▸ **Text section**:

On 1 May 2017, during your plea hearing before me, Mr Lewis, the Crown Prosecutor, presented an opening and made submissions as to the sentence to be imposed on you. Mr Sexton, of counsel, made the plea on your behalf. The maximum penalty for murder is life imprisonment and it is now my responsibility to sentence you for this crime.
It is alleged that you were involved in the killing of Joshua Kane with two accomplices, Lanie Snell and Samuel Worthy on 23 January 2016. Snell and Worthy have pleaded not guilty to the charge of murder brought against them and will stand their trial before me commencing on 8 May 2017. At that trial the prosecution proposes to call you as a witness and you have given a sworn undertaking to give evidence in accordance with a police statement you made on 7 April 2017.
Before that trial can proceed and before you can be called as a witness it is necessary for me to sentence you for this offence of murder. By your plea of guilty, and through your counsel, you admit that the facts contained in the prosecution opening and those that you have detailed in your statement, are accurate. Indeed, you have sworn as to the truth of your statement before me during the plea.
Circumstances of the offence
Joshua Kane was 20 years of age at the time of his death on 23 January 2016 and had lived in Hamilton in regional Victoria. He had been in a relationship with Emily Kenny which had ended. Kenny later commencing a new relationship with the accused man Worthy who ultimately caused Kane’s death. The deceased was also friendly with the accused Lanie Snell and with you, whom he had met at a TAFE college during year 11.
Commencing on 4 May 2014, Joshua Kane had moved into a Hamilton caravan park and lived there until his death. Shortly afterwards you also moved into that caravan park but later moved out when you obtained a bursary to attend the Monivae Catholic boarding school in Hamilton. The accused Snell also moved into the caravan park on 16 September 2014. There were difficulties in the relationship between the deceased and Snell and her children and in October 2015 she moved out of the park. Snell and the deceased were not on speaking terms and that seemed to be connected with the way the deceased had spoken to, or treated, her children and the language he had used. It is alleged that may be a relevant motivation for Joshua Kane to be later murdered at least so far as Snell and Worthy were concerned.
On 10 December 2015 you and Worthy went to a store in Warrnambool and purchased a machete which was later used in the killing of Kane. The machete was purchased for you by Worthy as a Christmas present. That is significant because it became the murder weapon.

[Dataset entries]
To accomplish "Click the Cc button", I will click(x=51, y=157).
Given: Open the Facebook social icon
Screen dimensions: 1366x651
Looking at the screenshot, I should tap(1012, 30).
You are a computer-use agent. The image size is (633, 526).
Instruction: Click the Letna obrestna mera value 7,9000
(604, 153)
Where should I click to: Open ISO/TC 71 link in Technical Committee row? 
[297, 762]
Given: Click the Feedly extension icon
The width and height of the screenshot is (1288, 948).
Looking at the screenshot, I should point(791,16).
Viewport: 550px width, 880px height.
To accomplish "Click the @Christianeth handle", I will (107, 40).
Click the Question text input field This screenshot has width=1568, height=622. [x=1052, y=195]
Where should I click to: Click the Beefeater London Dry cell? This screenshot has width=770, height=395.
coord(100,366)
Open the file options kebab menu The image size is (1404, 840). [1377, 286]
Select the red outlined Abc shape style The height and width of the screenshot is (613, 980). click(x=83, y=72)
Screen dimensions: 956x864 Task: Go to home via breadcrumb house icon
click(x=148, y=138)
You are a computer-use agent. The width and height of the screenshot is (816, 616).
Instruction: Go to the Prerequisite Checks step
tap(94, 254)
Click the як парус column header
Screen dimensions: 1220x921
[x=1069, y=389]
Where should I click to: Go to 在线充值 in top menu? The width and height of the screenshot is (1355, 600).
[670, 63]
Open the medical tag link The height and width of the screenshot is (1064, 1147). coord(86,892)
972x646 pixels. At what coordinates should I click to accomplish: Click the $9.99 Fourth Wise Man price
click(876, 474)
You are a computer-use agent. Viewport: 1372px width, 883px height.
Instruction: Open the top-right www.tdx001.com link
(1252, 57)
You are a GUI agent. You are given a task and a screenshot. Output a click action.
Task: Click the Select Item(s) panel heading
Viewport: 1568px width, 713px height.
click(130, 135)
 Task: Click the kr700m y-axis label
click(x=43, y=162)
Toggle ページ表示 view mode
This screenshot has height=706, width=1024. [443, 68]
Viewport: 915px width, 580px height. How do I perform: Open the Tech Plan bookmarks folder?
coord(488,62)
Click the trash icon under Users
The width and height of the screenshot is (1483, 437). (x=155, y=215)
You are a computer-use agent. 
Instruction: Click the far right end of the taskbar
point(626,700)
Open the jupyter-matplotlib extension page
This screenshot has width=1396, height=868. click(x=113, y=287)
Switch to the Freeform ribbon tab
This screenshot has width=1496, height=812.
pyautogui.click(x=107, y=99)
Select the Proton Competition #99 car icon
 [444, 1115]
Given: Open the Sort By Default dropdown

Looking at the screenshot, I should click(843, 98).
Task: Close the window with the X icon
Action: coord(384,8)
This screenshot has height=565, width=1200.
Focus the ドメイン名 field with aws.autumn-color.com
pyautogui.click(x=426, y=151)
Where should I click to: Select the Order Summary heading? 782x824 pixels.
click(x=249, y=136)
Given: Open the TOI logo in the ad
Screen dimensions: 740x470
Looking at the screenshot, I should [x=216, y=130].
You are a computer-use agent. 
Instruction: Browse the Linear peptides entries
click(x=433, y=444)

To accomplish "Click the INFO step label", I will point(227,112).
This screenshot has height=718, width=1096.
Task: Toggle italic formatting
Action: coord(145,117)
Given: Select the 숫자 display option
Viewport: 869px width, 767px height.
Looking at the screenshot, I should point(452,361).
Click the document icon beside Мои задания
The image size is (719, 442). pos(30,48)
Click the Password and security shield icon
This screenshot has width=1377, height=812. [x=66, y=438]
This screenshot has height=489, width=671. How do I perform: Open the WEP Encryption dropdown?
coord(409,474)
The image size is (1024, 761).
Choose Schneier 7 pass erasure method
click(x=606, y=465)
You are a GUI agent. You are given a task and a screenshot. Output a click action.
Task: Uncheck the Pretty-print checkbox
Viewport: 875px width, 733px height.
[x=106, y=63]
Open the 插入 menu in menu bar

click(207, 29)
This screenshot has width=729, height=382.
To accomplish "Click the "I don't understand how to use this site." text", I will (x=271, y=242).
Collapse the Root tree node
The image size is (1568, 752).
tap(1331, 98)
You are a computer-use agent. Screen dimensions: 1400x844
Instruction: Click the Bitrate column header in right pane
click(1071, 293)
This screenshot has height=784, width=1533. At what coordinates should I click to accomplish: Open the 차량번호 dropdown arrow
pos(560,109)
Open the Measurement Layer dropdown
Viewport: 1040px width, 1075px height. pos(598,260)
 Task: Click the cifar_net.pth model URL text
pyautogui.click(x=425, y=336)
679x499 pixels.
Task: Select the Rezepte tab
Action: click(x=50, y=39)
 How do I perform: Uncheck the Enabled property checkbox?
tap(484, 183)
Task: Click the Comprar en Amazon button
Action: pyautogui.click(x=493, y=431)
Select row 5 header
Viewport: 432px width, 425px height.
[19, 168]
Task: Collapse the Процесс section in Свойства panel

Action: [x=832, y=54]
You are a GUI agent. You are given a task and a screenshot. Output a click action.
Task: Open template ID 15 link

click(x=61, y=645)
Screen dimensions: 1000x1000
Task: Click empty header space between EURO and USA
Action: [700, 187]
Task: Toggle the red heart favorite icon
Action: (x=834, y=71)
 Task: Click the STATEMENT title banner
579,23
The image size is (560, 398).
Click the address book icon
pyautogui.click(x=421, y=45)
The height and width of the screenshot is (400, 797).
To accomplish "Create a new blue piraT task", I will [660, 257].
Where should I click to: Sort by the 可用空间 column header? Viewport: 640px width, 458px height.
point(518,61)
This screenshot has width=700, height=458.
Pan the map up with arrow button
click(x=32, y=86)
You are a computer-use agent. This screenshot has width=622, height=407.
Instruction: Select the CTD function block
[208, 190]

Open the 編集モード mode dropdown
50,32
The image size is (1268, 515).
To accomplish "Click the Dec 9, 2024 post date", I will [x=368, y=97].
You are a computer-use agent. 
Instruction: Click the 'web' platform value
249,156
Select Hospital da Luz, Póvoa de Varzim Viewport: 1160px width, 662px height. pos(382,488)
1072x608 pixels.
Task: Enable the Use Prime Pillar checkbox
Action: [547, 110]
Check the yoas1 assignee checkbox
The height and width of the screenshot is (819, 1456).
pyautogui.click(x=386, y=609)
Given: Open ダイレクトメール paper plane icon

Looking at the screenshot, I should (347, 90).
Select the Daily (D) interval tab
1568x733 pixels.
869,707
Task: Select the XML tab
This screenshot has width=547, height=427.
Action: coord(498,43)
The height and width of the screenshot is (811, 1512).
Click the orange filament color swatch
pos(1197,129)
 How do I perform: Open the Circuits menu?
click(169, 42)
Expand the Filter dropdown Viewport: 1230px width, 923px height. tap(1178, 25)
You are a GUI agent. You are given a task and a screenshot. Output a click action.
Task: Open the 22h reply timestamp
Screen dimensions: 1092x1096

▸ **Prompt 1**:
Answer these questions from the sentencing remarks:
(a) On what date was the plea hearing held?
(b) On what date did Snell move into the caravan park?
(c) Where was the machete purchased?
▸ **Prompt 2**:
Say whether each statement agrees with the sentencing remarks, and quote the words that decide it:
(a) Joshua Kane was 22 years old when he died.
(b) Worthy bought the machete as a Christmas present.
(c) Snell and Worthy pleaded guilty to murder.
▸ **Prompt 3**: Write a continuation of the sentencing remarks on the killing of Joshua Kane, starting after their last sentence.

▸ **Final answer 1**:
(a) 1 May 2017.
(b) 16 September 2014.
(c) At a store in Warrnambool.

▸ **Final answer 2**:
(a) No: "Joshua Kane was 20 years of age at the time of his death on 23 January 2016"
(b) Yes: "The machete was purchased for you by Worthy as a Christmas present."
(c) No: "Snell and Worthy have pleaded not guilty to the charge of murder brought against them"

▸ **Final answer 3**:
From mid-January 2016 onwards you knew Worthy wanted to harm Kane because he told you so. In further discussions about this, Snell is alleged to have encouraged Worthy to harm Kane. Also, at about this time you and Snell began a sexual relationship. At this stage, according to your account of your own situation, you were using cannabis, amphetamines, alcohol and valium.
On 22 January 2016 Worthy and Snell were heard by witnesses discussing the prospect of killing the deceased. Also on that day Worthy said that he had arranged to take Kane for a drive. You knew that and agreed to be part of the trip but refused to be part of any assault on the deceased. You were important to Worthy’s plan because if you did not go, Kane would not have agreed to go.
On Saturday 23 January 2016 you, Snell and Worthy were at Snell’s house. Worthy had collected you and had asked you for the machete that had been purchased in December. Further preparations were made for the drive with the deceased including the taking of a change of clothing and a plastic bottle of bleach, which made it obvious to you that what was proposed was more than just an assault. At about 7:14pm. Worthy is alleged to have rung Joshua Kane and asked him to go for a drive. He agreed. The three of you went to the caravan park and collected him in Snell’s car, a black Mitsubishi sedan.
Worthy was driving the car and after collecting Kane and going via a supermarket so Kane could purchase a drink, you all went to the Mt Eccles National Park. In the course of travelling to where the attack ultimately occurred you realised that Joshua Kane was to be killed and you knew it was going to happen.
After parking the car you all walked along a track leading to Lake Surprise. During that walk, Worthy attacked the deceased man with your machete striking him several times and causing very serious injuries. At this point, despite hearing the screams of Joshua Kane, you turned and walked back down the path. You then saw Snell and Worthy on the path. Worthy had the machete and it was covered in blood. There was a brief discussion with Worthy saying he “could not do it”. Snell and Worthy then walked back in the direction of the deceased but returned to where you were standing when they could not locate him. The three of you then returned to the car park. Once there you heard Kane calling out for help. You stayed at the car park while Worthy and Snell went off to find Kane. There was then more screaming which stopped suddenly.
Worthy and Snell then returned to the car park. You were told to clean the machete and you did so using the bleach. It was then discovered Snell’s vehicle had a flat battery and Snell telephoned Myssie Andrews requesting her assistance. Myssie Andrews drove with David Andrews, her brother, to the Mount Eccles car park and assisted in jump starting the car.
You say, and the prosecution accept, that you played no part in the attack on the deceased but you have pleaded guilty to murder on the basis that you accept you entered into an agreement to participate in a physical attack on Kane and you were aware that it was probable that he would be murdered in the course of that attack occurring.[1]
[1] Crimes Act 1958 s 323(1)(d).
On the drive back to Hamilton, you all discussed what you would say if asked about your contact with Joshua Kane on that day. It was agreed that you would take the blame for killing Kane on the basis that you did not have children whereas Worthy and Snell did.
The following day you all went back to the area to collect incriminating evidence including the mobile phone and caravan keys of the deceased that had been left at a ranger’s station. Later that night you returned and looked for the body of the deceased but did not find it.
On 26 January 2016 you and Snell moved back to the caravan park and collected the mobile phone of the deceased and a set of keys as well as a singlet. On Worthy’s instruction you removed the SIM card from the deceased’s phone and broke it.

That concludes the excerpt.